Gardening for butterflies: Tips from Cae Hir Gardens

The water and wildlife garden at Cae Hir Gardens, Ceredigion, is largely given over to wild plants and flowers in order to create the perfect environment for butterflies, bees, dragon flies and moths.

Here, garden co-owner Julie Akkermans explains how the garden is sensitively managed to provide food and shelter for butterflies and their larvae.

Flowers for butterflies

It's important to choose plants with open, single blooms so that the butterflies can reach the nectar. Double blooms - as found in many cultivated roses, primroses and so on - are no good for butterflies or bees so we try to avoid them.

We have many butterfly-friendly wildflowers, including:

  •     Red campion
  •     Dandelions (purposefully left speckled throughout the lawn)
  •     Buttercups
  •     Joe-pye weed
  •     Celandine
  •     Speedwell
  •     Yarrow
  •     Rosebay willowherb
  •     Wild strawberry
  •     Wild violets

We've also introduced wild asters, Eryngium, Buddleia, cornflower, Hydrangea, Inula, Cotoneaster, Osteospermum, Lychnis, Sedum, Alchemilla mollis and most of the roses in the rose garden are species roses.

Food plants for caterpillars

We want to not only encourage butterflies, but to create the perfect environment for their larvae as well. So we try to grow a mix of caterpillar food plants and butterfly nectar plants.

The water garden In the wildlife garden - consisting of four large ponds, a natural stream and a new species rose garden - we encourage wildflowers and grasses, leaving the pond verges as natural as possible.

Of particular interest to caterpillars we have a host of wild grasses, crucifers (such as garlic mustard and honesty), honeysuckle, wild violets, thistles, foxgloves, docks, ivy (growing up trees so it flowers and feeds the butterflies), bluebells, clover, gorse, broom and much else besides. Caterpillars also like alder and blackthorn, both occurring naturally along our stream.

Maintenance tip - controlling nettles

Nettles are excellent food plants for caterpillars (and very attractive to look at) but can quickly become a nuisance, even in a wild garden.

To counteract this, as well as managing them carefully in the wild garden, we have a separate area (known as 'the swamp'!) which is not open to visitors but in which we let nettles, grasses etcetera go completely wild.

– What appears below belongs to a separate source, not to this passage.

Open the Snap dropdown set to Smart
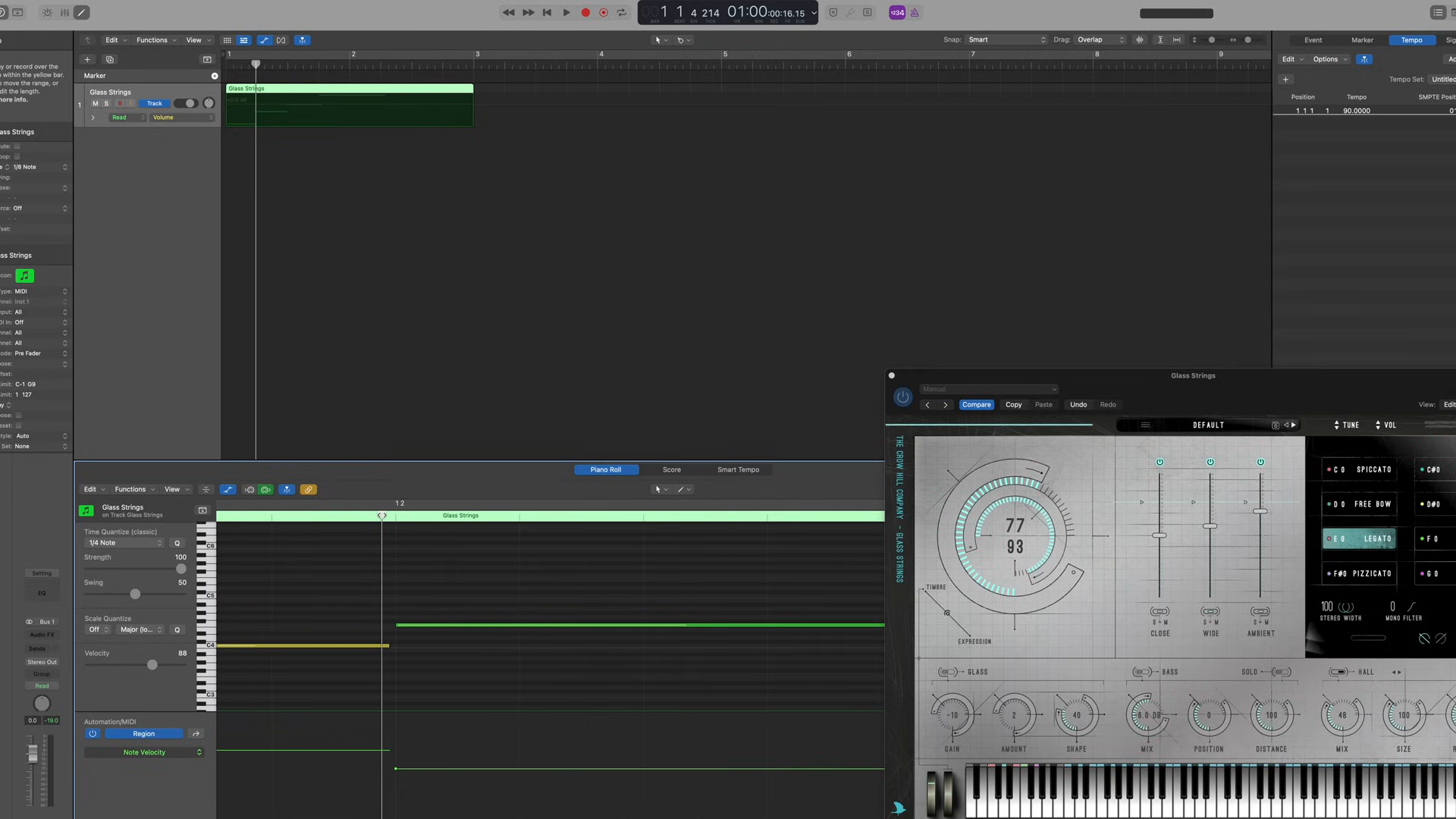Viewport: 1456px width, 819px height. click(1006, 39)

We do nothing to it, but it buzzes with wildlife and is an invaluable source of food and shelter for caterpillars.

Shelter and warmth

Providing shelter, warmth and moisture are important too. We provide shelter for caterpillars through the winter by not cutting back all the grasses in autumn.

Shelter for butterflies through the summer is equally important, so plenty of vegetation is encouraged to give shelter from the wind and rain.

Butterflies need warmth, so we have stone and gravel areas as well as tree stumps to soak up the warmth of the sun and allow butterflies to rest and warm up.

Butterflies can't drink from ponds or streams, so we encourage plants such as Alchemilla mollis which retain droplets of water, and we never cut the lawns too short so they always remain moist. Mosses are also great for this reason.